## SUPPLIED DATA
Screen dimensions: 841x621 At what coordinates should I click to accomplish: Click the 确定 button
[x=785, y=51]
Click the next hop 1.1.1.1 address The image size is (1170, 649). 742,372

==

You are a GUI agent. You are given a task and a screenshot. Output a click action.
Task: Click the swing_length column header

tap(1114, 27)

## PROBLEM REQUIREMENTS
From the line with "You are a GUI" up to and including the line with "tap(1114, 27)", rewrite the records with "click action" changed to "tap action" and everything else left unchanged.

## RESPONSE BELOW
You are a GUI agent. You are given a task and a screenshot. Output a tap action.
Task: Click the swing_length column header

tap(1114, 27)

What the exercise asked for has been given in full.